La politique industrielle fait son grand retour en Afrique

La politique industrielle connaît un renouveau en Afrique et au-delà. En fait, les gouvernements de tout le continent utilisent maintenant explicitement une variété d’outils de politique industrielle pour promouvoir l’industrialisation par le biais de l’agro-industrie, de la fabrication légère à forte intensité de main-d’œuvre, de l’extraction des ressources naturelles et de la valeur ajoutée, de certaines fabrications à forte intensité de connaissances et des « industries sans cheminées » comme l’agriculture à haute valeur ajoutée et les services marchands.
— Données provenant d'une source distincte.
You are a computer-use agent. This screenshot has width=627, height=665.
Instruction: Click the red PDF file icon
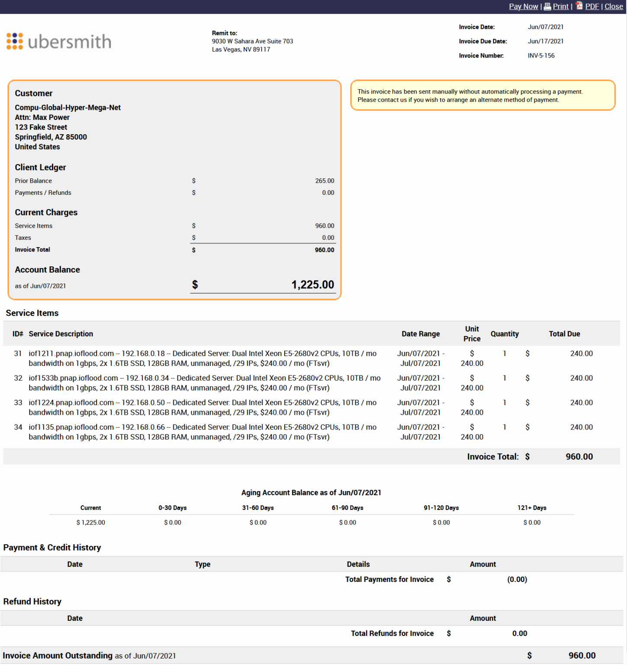coord(579,6)
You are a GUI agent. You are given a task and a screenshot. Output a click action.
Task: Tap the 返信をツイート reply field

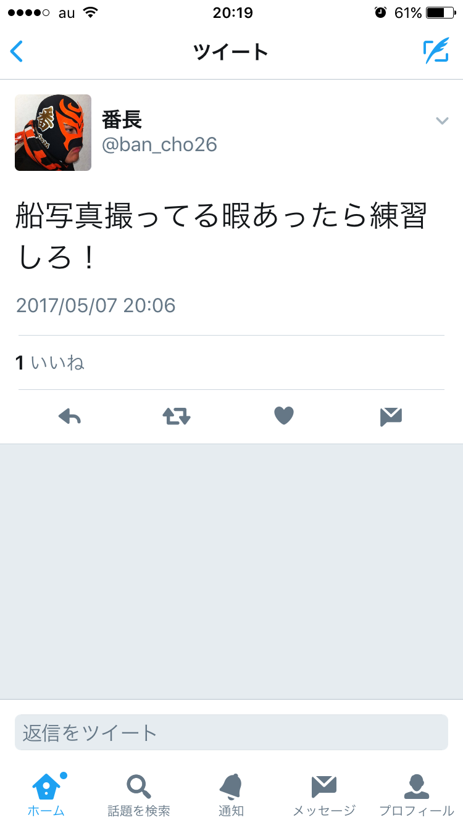pyautogui.click(x=232, y=732)
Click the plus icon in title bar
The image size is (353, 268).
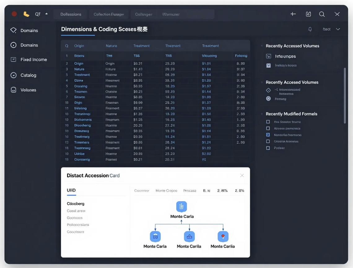point(293,14)
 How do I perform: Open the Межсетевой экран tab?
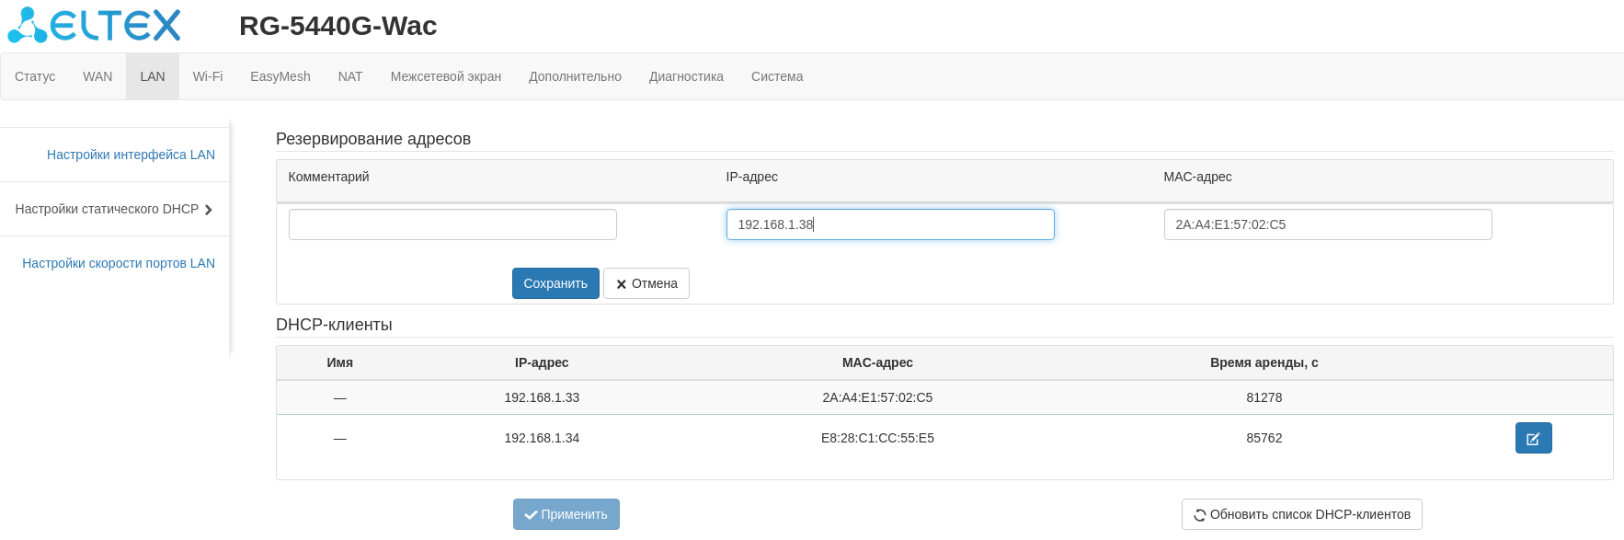click(446, 76)
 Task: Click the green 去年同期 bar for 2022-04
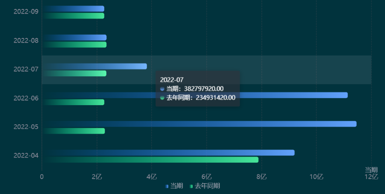150,160
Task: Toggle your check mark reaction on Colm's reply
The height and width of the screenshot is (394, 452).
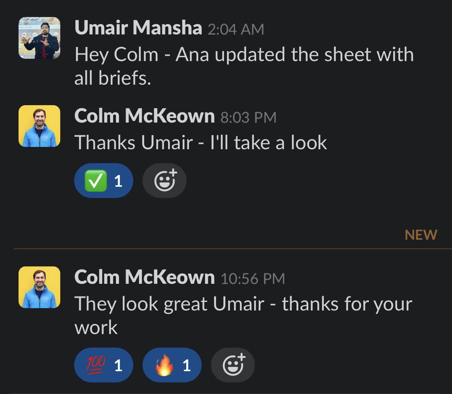Action: [x=104, y=180]
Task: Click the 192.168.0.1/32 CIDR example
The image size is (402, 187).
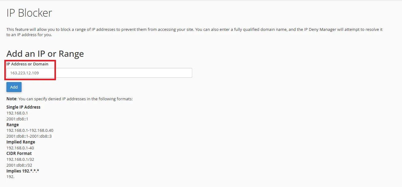Action: [x=20, y=159]
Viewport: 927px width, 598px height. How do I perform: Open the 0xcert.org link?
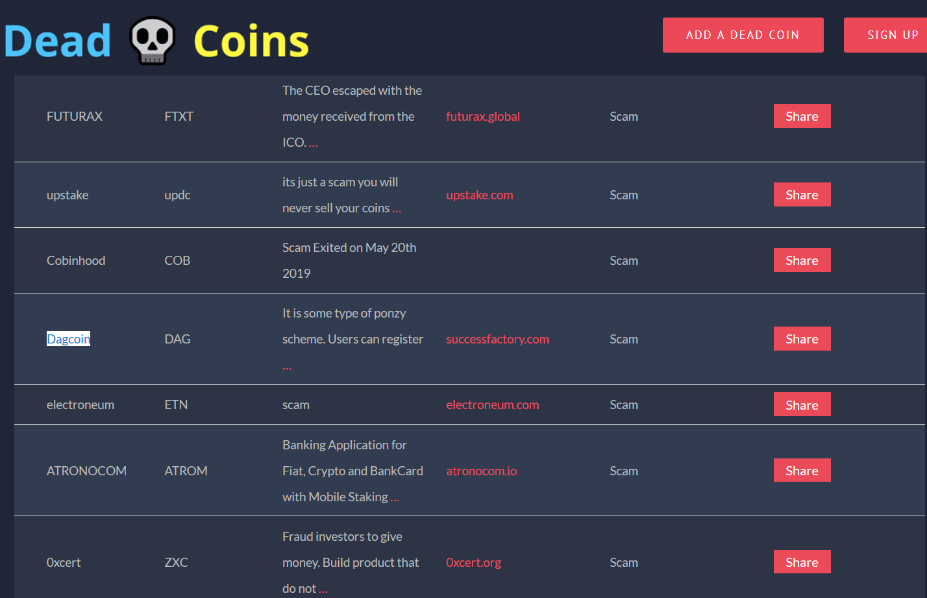pos(473,562)
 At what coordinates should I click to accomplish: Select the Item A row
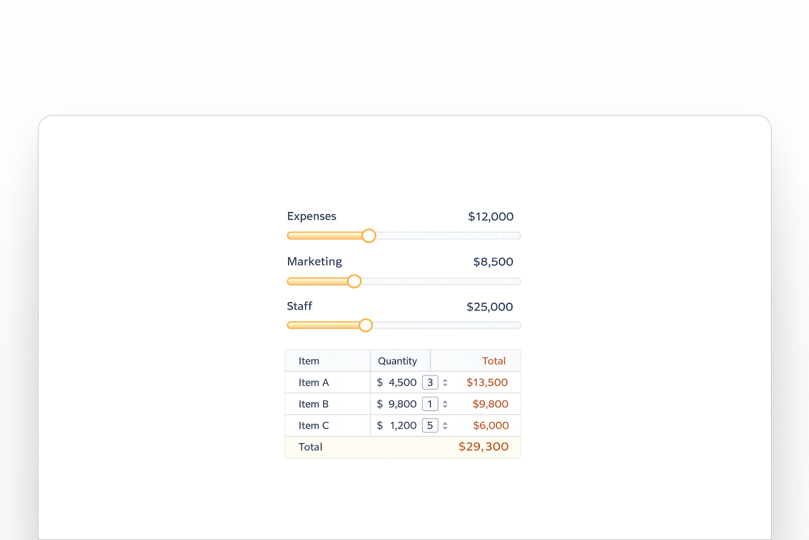coord(314,382)
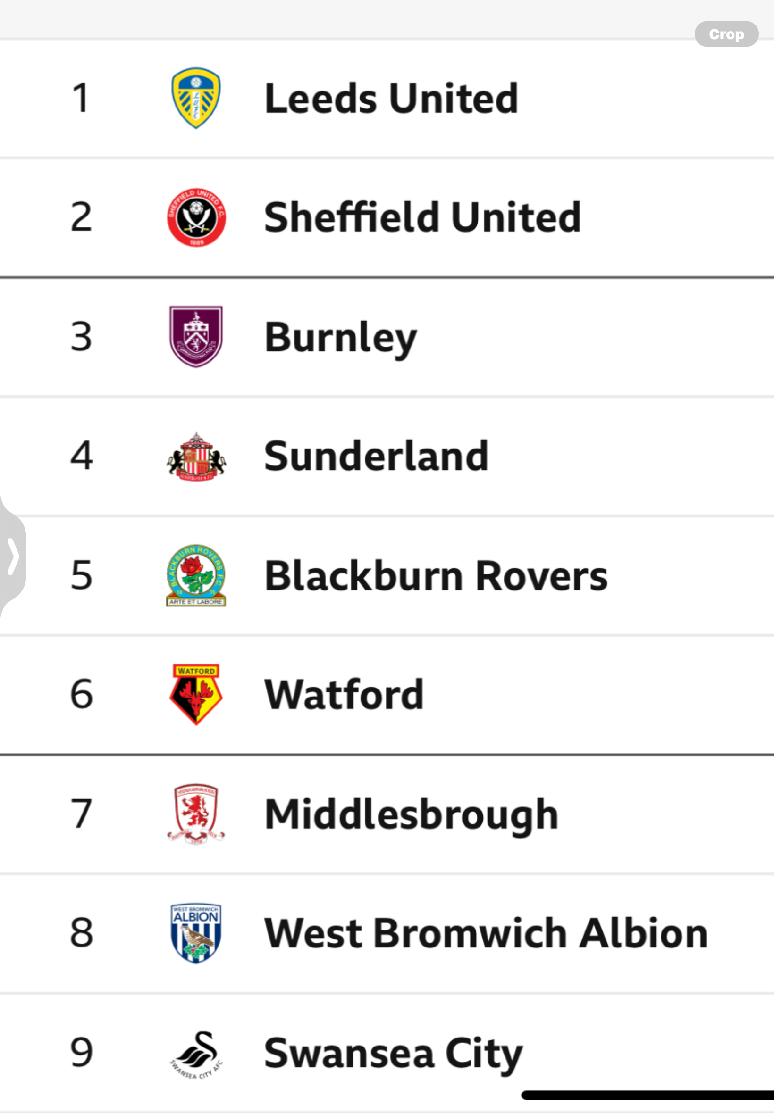This screenshot has height=1113, width=774.
Task: Click the Sheffield United club badge
Action: pos(196,217)
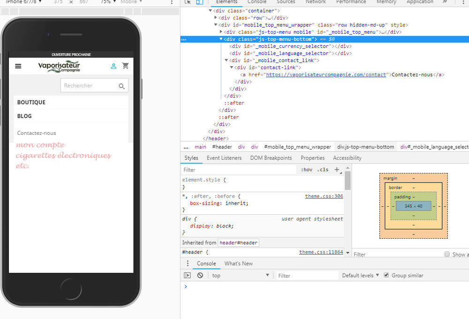Collapse the js-top-menu-bottom div node
Screen dimensions: 469x319
(x=221, y=39)
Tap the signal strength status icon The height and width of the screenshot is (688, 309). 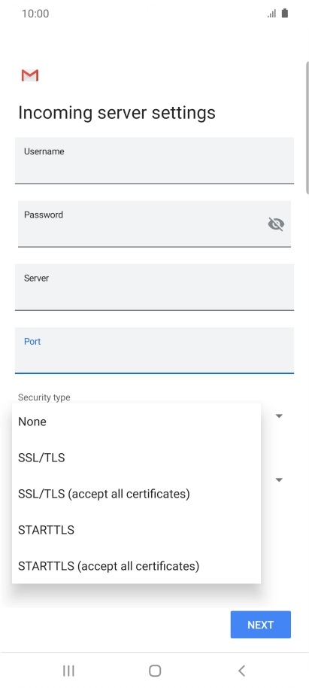coord(271,14)
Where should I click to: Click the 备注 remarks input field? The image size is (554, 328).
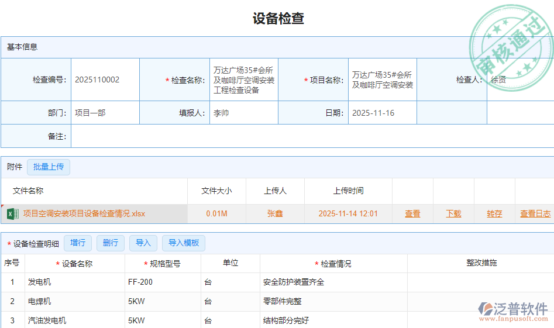[312, 136]
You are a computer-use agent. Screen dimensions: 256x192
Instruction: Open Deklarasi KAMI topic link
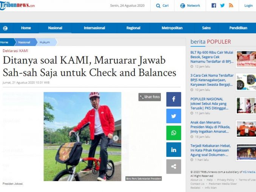15,51
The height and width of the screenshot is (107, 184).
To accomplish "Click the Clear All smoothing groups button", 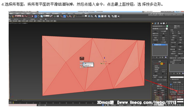I will 180,92.
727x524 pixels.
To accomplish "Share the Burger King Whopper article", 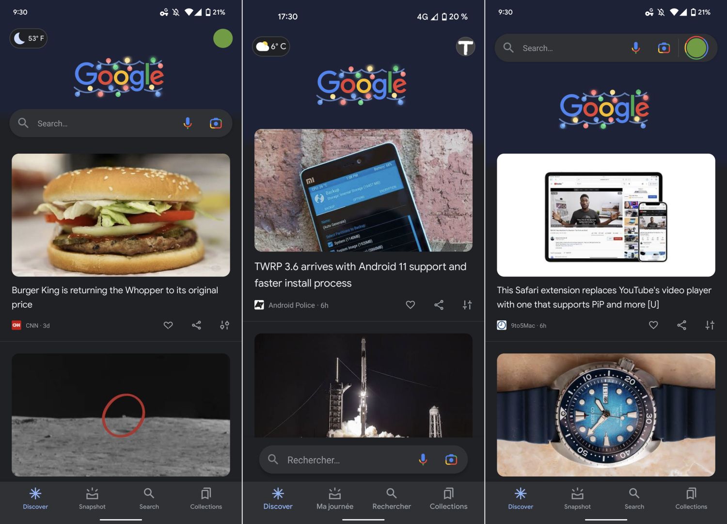I will [x=196, y=325].
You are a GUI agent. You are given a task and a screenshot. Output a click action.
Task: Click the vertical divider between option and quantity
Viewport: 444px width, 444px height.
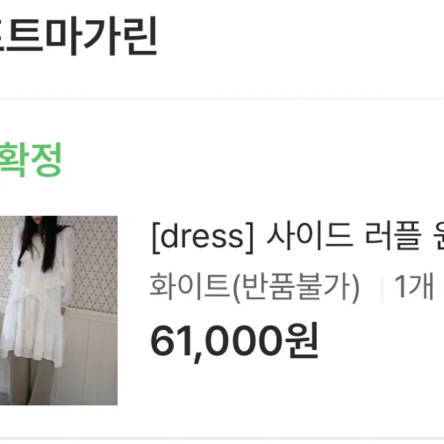[x=382, y=289]
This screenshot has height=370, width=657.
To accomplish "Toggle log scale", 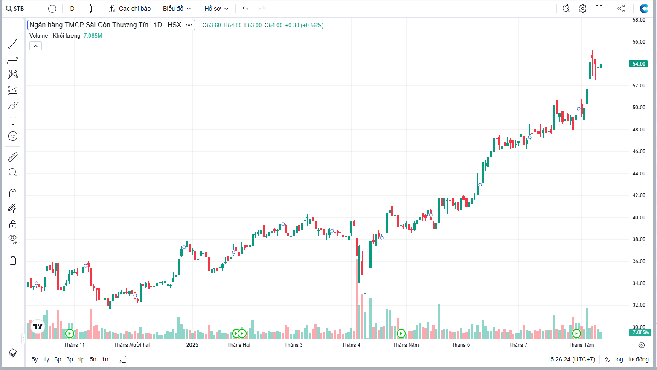I will (619, 359).

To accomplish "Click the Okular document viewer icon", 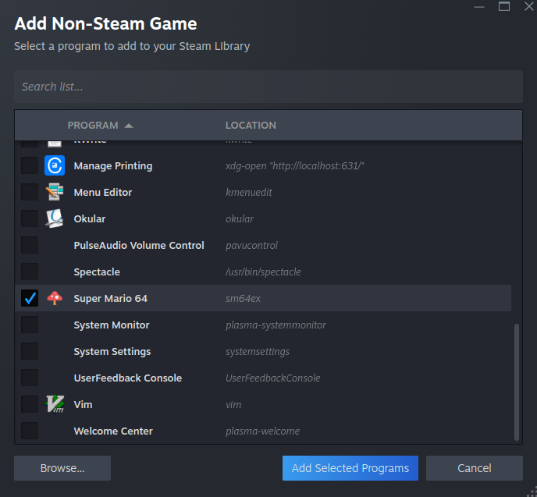I will tap(55, 218).
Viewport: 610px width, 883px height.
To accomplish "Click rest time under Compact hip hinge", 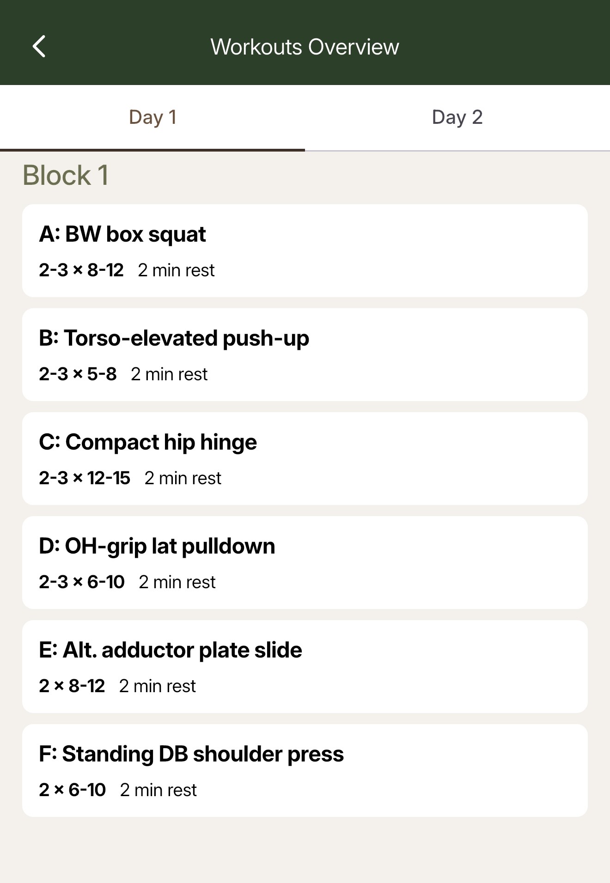I will pyautogui.click(x=183, y=478).
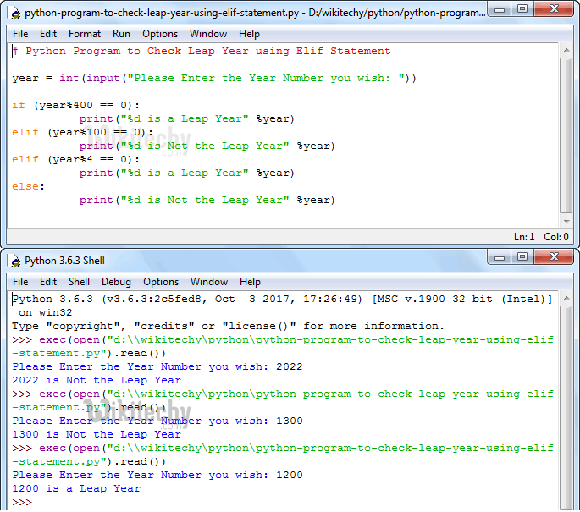This screenshot has height=512, width=580.
Task: Click the Python file icon in editor title bar
Action: pos(14,13)
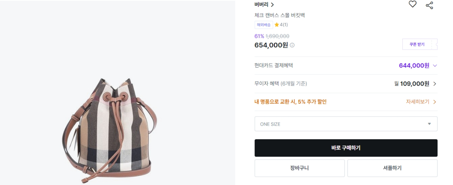Click the purple 644,000원 card price

[x=414, y=65]
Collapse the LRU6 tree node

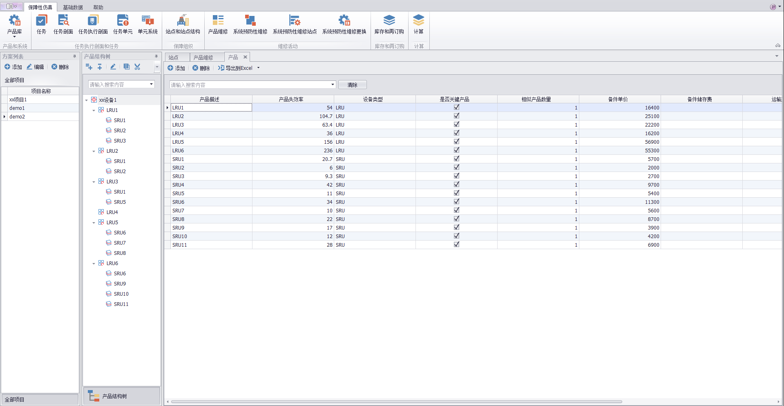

Ce renouveau est porté par trois grandes tendances :

Exemples notables de politique industrielle revigorée en Afrique

Sur tout le continent, les pays utilisent des outils de politique industrielle. Par exemple, le troisième plan de développement national de l’Ouganda, adopté en 2020, comprend l’objectif clé « renforcer le rôle de l’État dans l’orientation et la facilitation du développement ». Le Ghana et la Côte d’Ivoire, qui produisent ensemble 65 pour cent du cacao mondial, travaillent ensemble pour mettre en œuvre des ensembles de politiques industrielles, notamment des contrôles des prix, des plafonds de production et des investissements publics, afin d’améliorer leur rôle dans la chaîne de valeur mondiale du cacao. Le Sénégal, l’Éthiopie, le Nigéria, le Gabon et d’autres adoptent les parcs agro-industriels pour faciliter l’agrégation de la production agricole et favoriser la croissance des grappes agro-industrielles. Les parcs industriels de fabrication légère d’Éthiopie cherchent à tirer parti des faibles coûts de main-d’œuvre du pays pour catalyser un décollage industriel. Des véhicules d’investissement public nouveaux ou relancés ont commencé à augmenter la dette et les capitaux propres concessionnels des entreprises pionnières industrielles à travers le continent, avec au moins 23 nouvelles banques nationales de développement créées depuis 2010. Les pays à revenu intermédiaire tels que le Maroc et l’Afrique du Sud ont adopté des politiques industrielles pour moderniser leurs secteurs de fabrication automobile en activités compétitives à l’échelle internationale, à forte intensité technologique et à haute valeur ajoutée.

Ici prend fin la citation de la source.